4th best:The power and control. You needn’t be a megalomaniac to enjoy having the power to control every action your characters does, every word they say, every thought and emotion they think and feel. But it helps. Regardless, it’s hard not to wish you had the same power and control in the real world—especially with relatives during Thanksgiving.
4thworst:The lack of power and control.Fictional characters—not unlike real people—often develop a mind of their own and start taking you and your novel in directions you never imagined heading in and would be wise to avoid. Some days, a character—usually an important one, like the protagonist—won’t listen to a single word you say. Or worse, they won’t even show up, leaving you sitting there staring at a blank page or an unfinished scene like some idiot who should have listened to their mother when she advised they go to medical or law school instead of becoming a novelist.
3rd best:The “high.” They say the only thing that compares to a “writer’s high” is a heroin high. And writing is less damaging to the liver, heart and brain. Unless you’re doing it correctly.
3rdworst:The lows.They say the only thing that compares to the overwhelming sense of anxiety and dread one experiences upon losing their writer’s high is the overflowing sense of anxiety and dread one experiences during heroin withdrawal. And at least extended heroin withdrawal usually causes death and thus an end to the suffering.
2nd best:The incredible sense of accomplishment.Fact: The odds of being born are 400 trillion to 1. Fact: Only 0.3% of people born go on to write a book. Thus, if you’ve written a book, it’s a freaking MIRACLE. And if you’ve actually SOLD a few copies, well, now you’re just showing off.
2nd worst:The soul-crushing sense of failure.Fact: The odds of landing a literary agent after finishing your novel are 1 in 1000. Fact: Even if you land an agent and the agent lands you a book deal, the average traditionally published book sells only 250-300 copies in its first year. And if you go the indie-route, keep in mind the average self-published book sells only 250-300 copies over the course of its entire lifetime. Thus, if you’re a writer getting pummeled with rejection notifications or putting up dismal numbers in the sales column, well … nobody cares—such failure is the norm! The natural thing is to quit … but writers don’t know how.
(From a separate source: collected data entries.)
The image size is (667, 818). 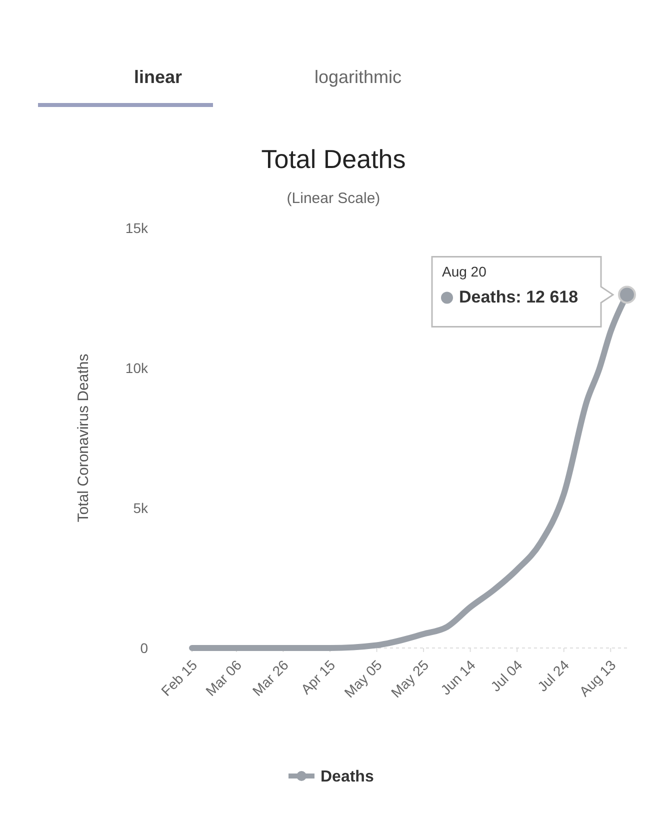 I want to click on annotation: Deaths: 12 618, so click(x=518, y=298).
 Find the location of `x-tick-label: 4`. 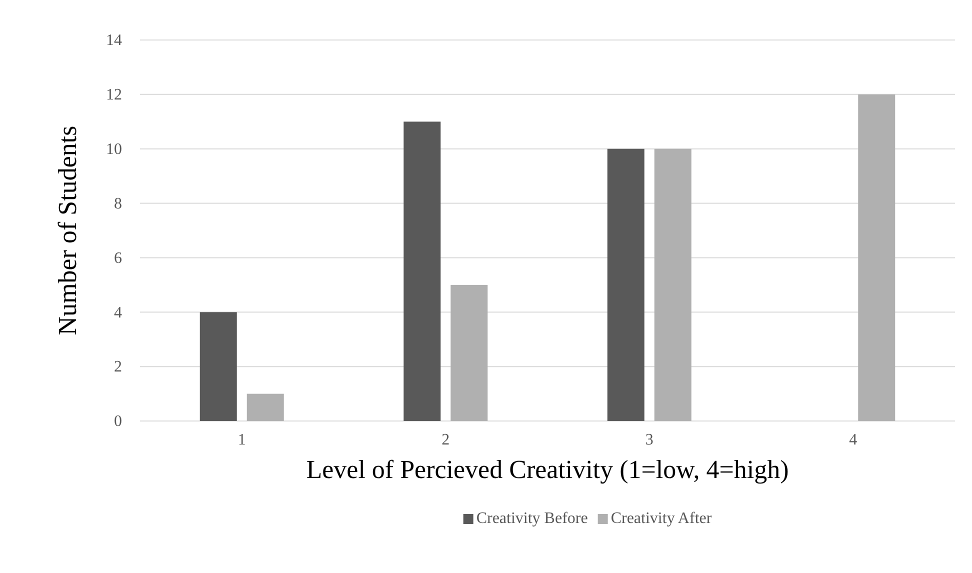

x-tick-label: 4 is located at coordinates (854, 440).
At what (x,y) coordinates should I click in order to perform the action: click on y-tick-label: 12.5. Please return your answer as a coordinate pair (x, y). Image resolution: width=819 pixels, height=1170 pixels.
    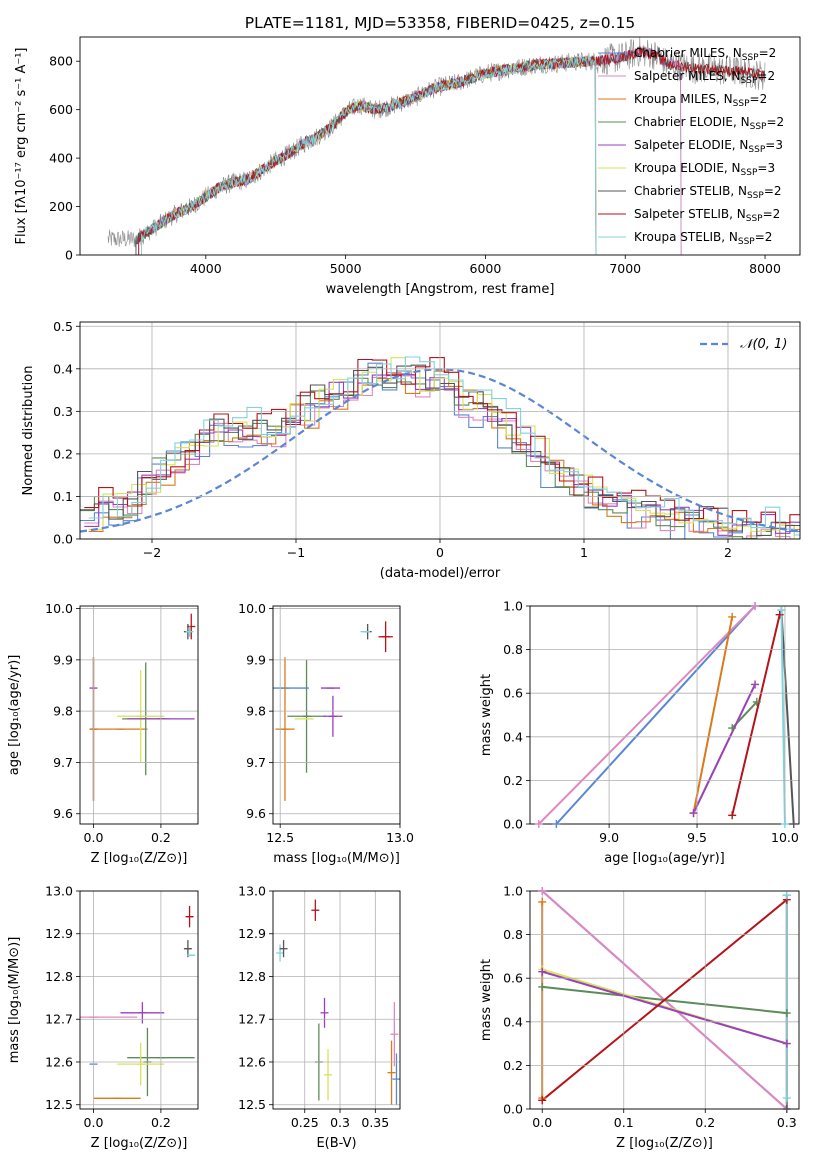
    Looking at the image, I should click on (252, 1104).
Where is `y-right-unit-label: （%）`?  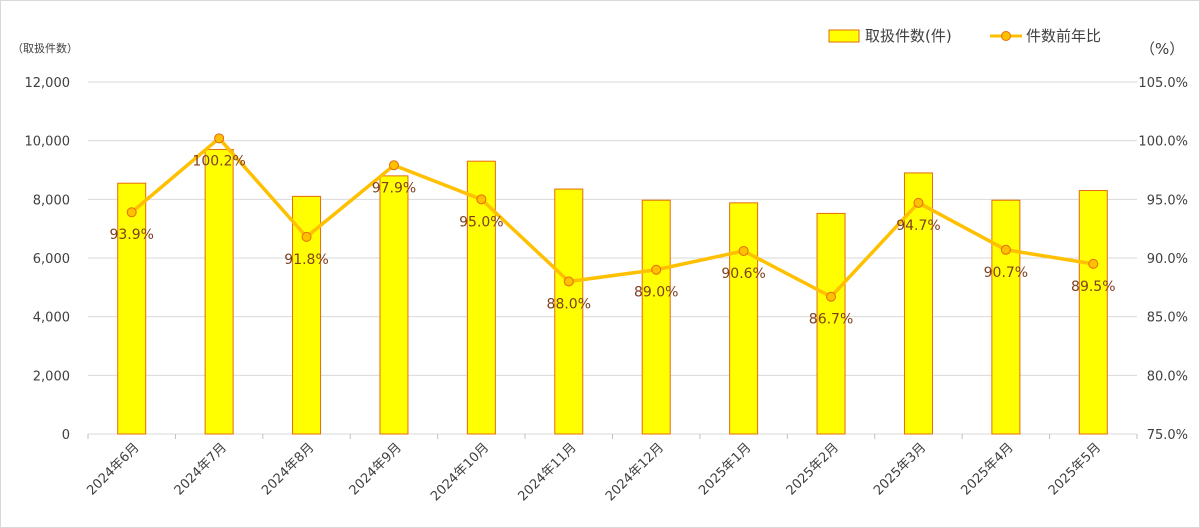
y-right-unit-label: （%） is located at coordinates (1162, 49).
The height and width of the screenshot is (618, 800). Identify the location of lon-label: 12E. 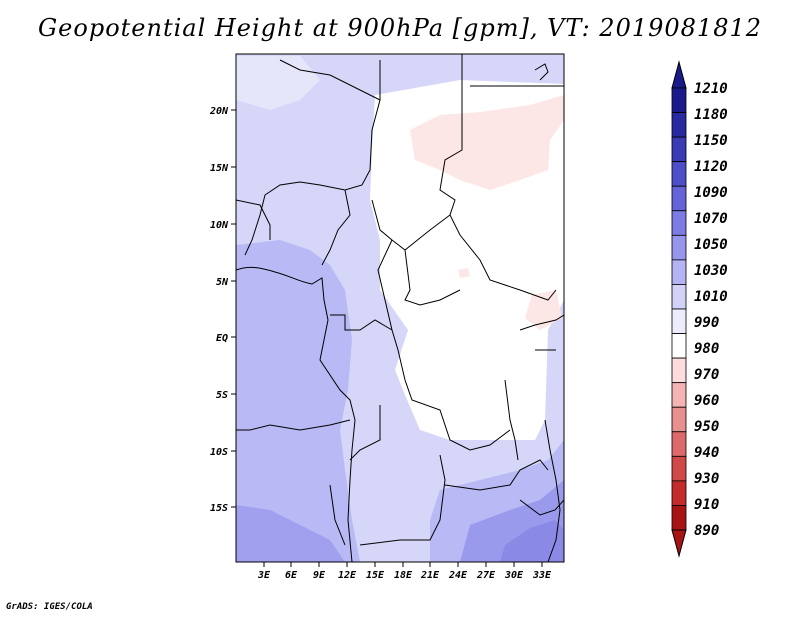
(348, 576).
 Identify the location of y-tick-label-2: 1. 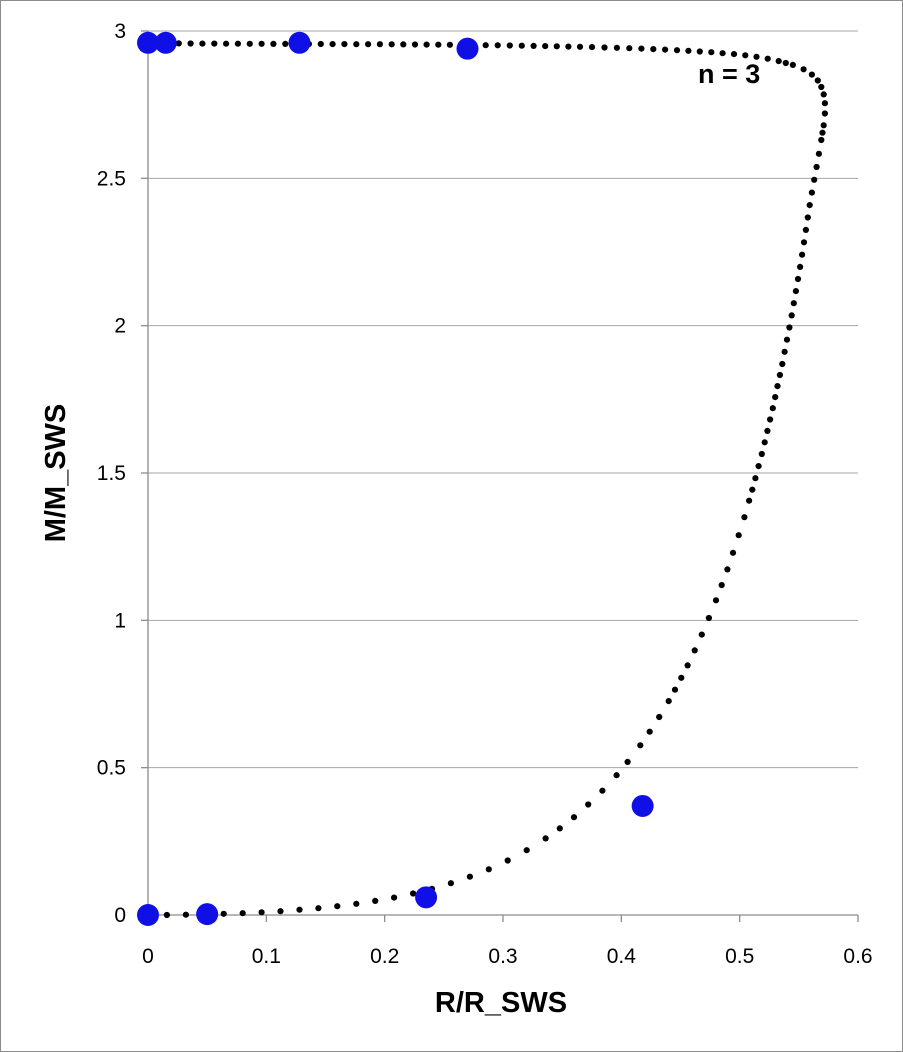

The absolute best:The immortality.There’s nothing as fulfilling or as empowering as knowing this thing you’ve created using nothing but your drunken mind and fingertips is going to be around and tied directly to you forever, or at least until Amazon crashes beneath its own weight.
The absolute worst: The immortality.There’s nothing as debilitating or as humiliating as knowing the two major plot holes and five flagrant typos inside this thing you’ve created are going to be around and tied directly to you forever —even after Amazon crashes, as people LOVE to talk about the egregious mistakes of others for all eternity.
Speaking of egregious mistakes, surely I’ve missed some really great and some really horrible things about writing a novel. For those of you who’ve written one, feel free to share some of your worst and best things about it. For those of you who haven’t written one, just make some sh*t up—that’s all writers ever do.